- _AUSGEWÄHLTER AUSZUG_
········
Kommen wir zu unserem letzten Stopp auf diesem Ausflug. Ich denke ihr wisst alle ungefähr Bescheid über die politische Lage in Kuba (und wenn nicht, dann solltet ihr euch an dieser Stelle informieren, denn um das zu erklären, bräuchte ich weitere drei Seiten und das will ich mir und auch euch ersparen). Jedenfalls habe ich, nachdem wir das erste Mal an Land waren mit Peggy gesprochen und sie gefragt, wo denn diese Armut ist, von der immer gesprochen wird. Denn man hat auf der Straße gar keine Bettler gesehen.

Allein an dieser Aussage, merkt man doch schon wie naiv und vorurteilsbelastet ich durch die Welt spaziere. Ich meine, ich komme aus Berlin, habe mittlerweile doch auch schon einen Teil der Welt gesehen und wirklich nicht nichts in meinem Leben gelernt.

Peggy hat mir das erklärt: Kuba ist ein kommunistischer Staat und das Ziel des Kommunismus ist es alle Menschen gleich zu behandeln und keine Klassengesellschaft zu schaffen. Darum liegt die Armut hier nicht darin, dass manche Menschen kein Obdach haben oder nichts zu essen, sondern dadurch, dass alles gleich und gerecht verteilt wird, bekommen die Menschen im gesamten eben nicht so viel. „Die Armut wird hier versteckt”, meinte Peggy. Aber auch hier ist mir wieder aufgefallen, wie reich dieses Land an anderen Dingen ist. Ihre Kultur zum Beispiel, die dadurch, dass so wenig Fremdeinwirkung geschehen ist, ganz eigen ist. Die Menschen und ihre Herzlichkeit, ein Paradies des sozialen Zusammenseins. Die Autos, ein Paradies für Autoliebhaber! Die Bars, ein Paradies für Partymacher! Das ist einfach Kuba und wir haben es alle geliebt.
········
- _DATENTEIL_
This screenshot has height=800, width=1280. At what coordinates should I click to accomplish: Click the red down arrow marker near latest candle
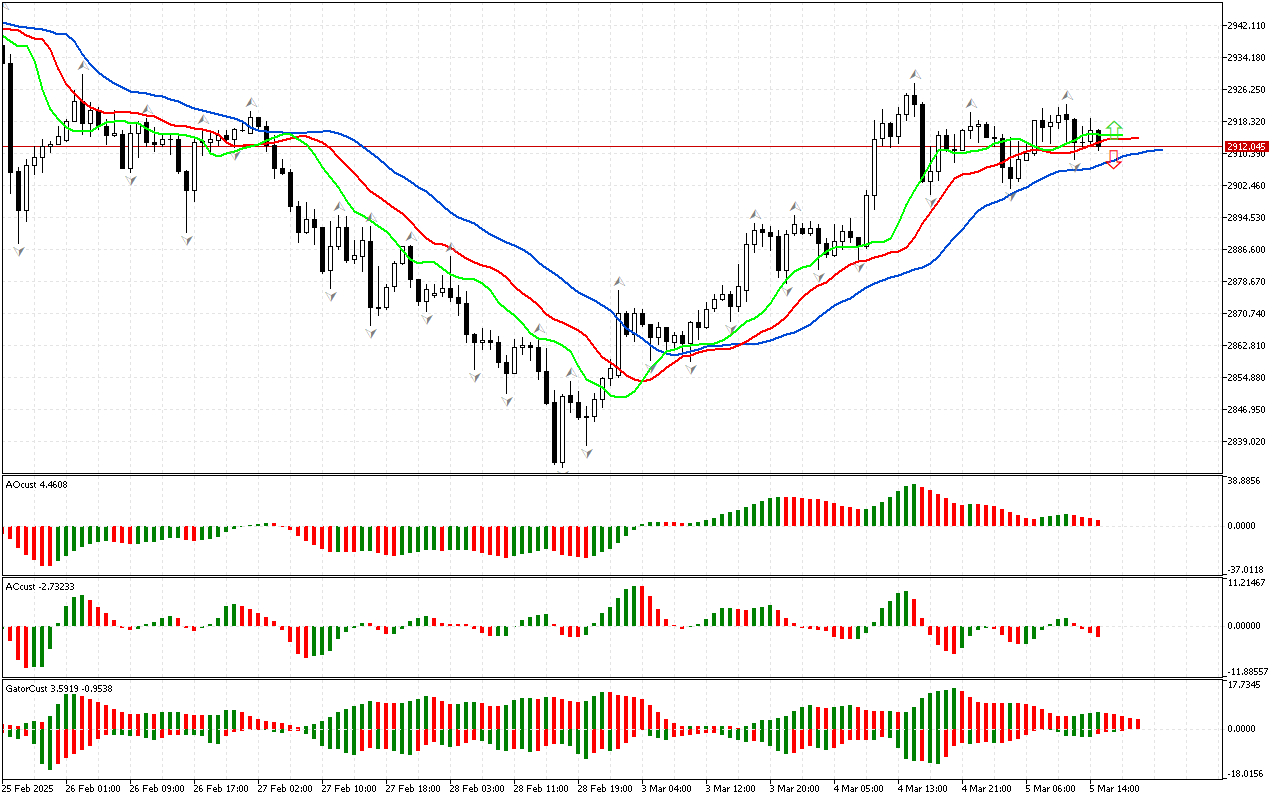point(1113,158)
········
- _ANWEISUNG_
Kannst du aus dem Auszug über Kuba oben die Stelle wörtlich abschreiben, die bei den Worten „Peggy hat mir“ beginnt und nach „es alle geliebt.“ endet?

- _KORREKTE AUSGABE_
Peggy hat mir das erklärt: Kuba ist ein kommunistischer Staat und das Ziel des Kommunismus ist es alle Menschen gleich zu behandeln und keine Klassengesellschaft zu schaffen. Darum liegt die Armut hier nicht darin, dass manche Menschen kein Obdach haben oder nichts zu essen, sondern dadurch, dass alles gleich und gerecht verteilt wird, bekommen die Menschen im gesamten eben nicht so viel. „Die Armut wird hier versteckt”, meinte Peggy. Aber auch hier ist mir wieder aufgefallen, wie reich dieses Land an anderen Dingen ist. Ihre Kultur zum Beispiel, die dadurch, dass so wenig Fremdeinwirkung geschehen ist, ganz eigen ist. Die Menschen und ihre Herzlichkeit, ein Paradies des sozialen Zusammenseins. Die Autos, ein Paradies für Autoliebhaber! Die Bars, ein Paradies für Partymacher! Das ist einfach Kuba und wir haben es alle geliebt.